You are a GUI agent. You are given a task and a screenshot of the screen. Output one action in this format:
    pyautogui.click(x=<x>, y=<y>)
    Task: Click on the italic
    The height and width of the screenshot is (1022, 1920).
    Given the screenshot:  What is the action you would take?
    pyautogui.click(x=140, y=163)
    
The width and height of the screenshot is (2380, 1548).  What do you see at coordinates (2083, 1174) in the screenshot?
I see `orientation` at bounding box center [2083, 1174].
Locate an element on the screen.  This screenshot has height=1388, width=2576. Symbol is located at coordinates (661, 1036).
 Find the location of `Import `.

- - - -

• **Do this**: Convert the records above into a JSON list of strings, with one string for each line and all blank lines omitted.

• **Task result**:
[
  "You are a GUI agent. You are given a task and a screenshot of the screen. Output one action in this format:",
  "    pyautogui.click(x=<x>, y=<y>)",
  "    Task: Click on the italic",
  "    The height and width of the screenshot is (1022, 1920).",
  "    Given the screenshot:  What is the action you would take?",
  "    pyautogui.click(x=140, y=163)",
  "The width and height of the screenshot is (2380, 1548).  What do you see at coordinates (2083, 1174) in the screenshot?",
  "I see `orientation` at bounding box center [2083, 1174].",
  "Locate an element on the screen.  This screenshot has height=1388, width=2576. Symbol is located at coordinates (661, 1036).",
  " Find the location of `Import `."
]